» YOUR OBJECTIVE:
Repeat every record exactly as given.
------ EXERCISE MATERIAL
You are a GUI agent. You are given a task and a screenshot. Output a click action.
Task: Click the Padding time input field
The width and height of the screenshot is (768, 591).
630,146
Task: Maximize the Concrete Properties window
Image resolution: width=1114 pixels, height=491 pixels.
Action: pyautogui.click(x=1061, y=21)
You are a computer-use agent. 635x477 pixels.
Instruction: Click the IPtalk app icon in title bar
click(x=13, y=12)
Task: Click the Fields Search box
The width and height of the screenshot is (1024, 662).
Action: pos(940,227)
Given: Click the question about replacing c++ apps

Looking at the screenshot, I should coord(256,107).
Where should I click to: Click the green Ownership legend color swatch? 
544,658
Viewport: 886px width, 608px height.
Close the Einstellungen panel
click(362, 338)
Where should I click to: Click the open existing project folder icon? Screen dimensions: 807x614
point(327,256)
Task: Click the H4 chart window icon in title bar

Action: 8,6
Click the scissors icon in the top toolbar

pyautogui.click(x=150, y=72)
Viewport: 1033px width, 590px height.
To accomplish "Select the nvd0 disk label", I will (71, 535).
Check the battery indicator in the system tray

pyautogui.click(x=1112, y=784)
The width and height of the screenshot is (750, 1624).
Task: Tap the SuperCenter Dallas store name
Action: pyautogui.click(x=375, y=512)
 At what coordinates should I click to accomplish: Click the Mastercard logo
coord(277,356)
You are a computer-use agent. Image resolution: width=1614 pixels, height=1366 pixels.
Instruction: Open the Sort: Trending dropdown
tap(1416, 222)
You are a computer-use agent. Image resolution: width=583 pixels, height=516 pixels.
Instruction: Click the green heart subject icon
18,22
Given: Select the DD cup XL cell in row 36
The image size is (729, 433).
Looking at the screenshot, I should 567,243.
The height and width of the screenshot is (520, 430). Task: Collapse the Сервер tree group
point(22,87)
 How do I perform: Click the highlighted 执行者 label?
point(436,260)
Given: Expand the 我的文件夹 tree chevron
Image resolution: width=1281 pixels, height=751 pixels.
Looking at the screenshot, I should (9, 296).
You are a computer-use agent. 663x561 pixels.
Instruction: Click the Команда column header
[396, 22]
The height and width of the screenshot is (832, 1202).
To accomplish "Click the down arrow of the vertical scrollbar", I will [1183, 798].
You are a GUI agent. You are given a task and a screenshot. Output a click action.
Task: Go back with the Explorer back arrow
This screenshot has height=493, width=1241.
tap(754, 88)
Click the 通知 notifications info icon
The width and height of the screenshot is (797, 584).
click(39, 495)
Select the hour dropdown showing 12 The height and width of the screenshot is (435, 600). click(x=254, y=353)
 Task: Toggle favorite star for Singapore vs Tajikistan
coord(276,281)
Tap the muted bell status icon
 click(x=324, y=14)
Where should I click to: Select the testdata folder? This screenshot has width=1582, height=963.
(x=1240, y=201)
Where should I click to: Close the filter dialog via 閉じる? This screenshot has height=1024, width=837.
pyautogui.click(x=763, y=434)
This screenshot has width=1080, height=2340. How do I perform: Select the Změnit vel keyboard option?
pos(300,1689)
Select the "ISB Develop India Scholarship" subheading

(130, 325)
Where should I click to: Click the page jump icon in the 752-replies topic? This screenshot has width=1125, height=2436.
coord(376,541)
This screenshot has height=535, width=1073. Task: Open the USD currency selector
------------
» REPLY TO THE EXERCISE:
You are a GUI agent. You are given a task and a screenshot. Output a click action.
Task: Click the Padding time input field
The width and height of the screenshot is (768, 591).
630,146
Task: Maximize the Concrete Properties window
Image resolution: width=1114 pixels, height=491 pixels.
Action: pyautogui.click(x=1061, y=21)
You are a computer-use agent. 635x477 pixels.
Instruction: Click the IPtalk app icon in title bar
click(x=13, y=12)
Task: Click the Fields Search box
The width and height of the screenshot is (1024, 662).
Action: pos(940,227)
Given: Click the question about replacing c++ apps

Looking at the screenshot, I should coord(256,107).
Where should I click to: Click the green Ownership legend color swatch? 
544,658
Viewport: 886px width, 608px height.
Close the Einstellungen panel
click(362, 338)
Where should I click to: Click the open existing project folder icon? Screen dimensions: 807x614
point(327,256)
Task: Click the H4 chart window icon in title bar

Action: 8,6
Click the scissors icon in the top toolbar

pyautogui.click(x=150, y=72)
Viewport: 1033px width, 590px height.
To accomplish "Select the nvd0 disk label", I will (71, 535).
Check the battery indicator in the system tray

pyautogui.click(x=1112, y=784)
The width and height of the screenshot is (750, 1624).
Task: Tap the SuperCenter Dallas store name
Action: pyautogui.click(x=375, y=512)
 At what coordinates should I click to accomplish: Click the Mastercard logo
coord(277,356)
You are a computer-use agent. Image resolution: width=1614 pixels, height=1366 pixels.
Instruction: Open the Sort: Trending dropdown
tap(1416, 222)
You are a computer-use agent. Image resolution: width=583 pixels, height=516 pixels.
Instruction: Click the green heart subject icon
18,22
Given: Select the DD cup XL cell in row 36
The image size is (729, 433).
Looking at the screenshot, I should 567,243.
The height and width of the screenshot is (520, 430). Task: Collapse the Сервер tree group
point(22,87)
 How do I perform: Click the highlighted 执行者 label?
point(436,260)
Given: Expand the 我的文件夹 tree chevron
Image resolution: width=1281 pixels, height=751 pixels.
Looking at the screenshot, I should (9, 296).
You are a computer-use agent. 663x561 pixels.
Instruction: Click the Команда column header
[396, 22]
The height and width of the screenshot is (832, 1202).
To accomplish "Click the down arrow of the vertical scrollbar", I will [1183, 798].
You are a GUI agent. You are given a task and a screenshot. Output a click action.
Task: Go back with the Explorer back arrow
This screenshot has height=493, width=1241.
tap(754, 88)
Click the 通知 notifications info icon
The width and height of the screenshot is (797, 584).
click(39, 495)
Select the hour dropdown showing 12 The height and width of the screenshot is (435, 600). click(x=254, y=353)
 Task: Toggle favorite star for Singapore vs Tajikistan
coord(276,281)
Tap the muted bell status icon
 click(x=324, y=14)
Where should I click to: Select the testdata folder? This screenshot has width=1582, height=963.
(x=1240, y=201)
Where should I click to: Close the filter dialog via 閉じる? This screenshot has height=1024, width=837.
pyautogui.click(x=763, y=434)
This screenshot has width=1080, height=2340. How do I perform: Select the Změnit vel keyboard option?
pos(300,1689)
Select the "ISB Develop India Scholarship" subheading

(130, 325)
Where should I click to: Click the page jump icon in the 752-replies topic? This screenshot has width=1125, height=2436.
coord(376,541)
This screenshot has height=535, width=1073. Task: Open the USD currency selector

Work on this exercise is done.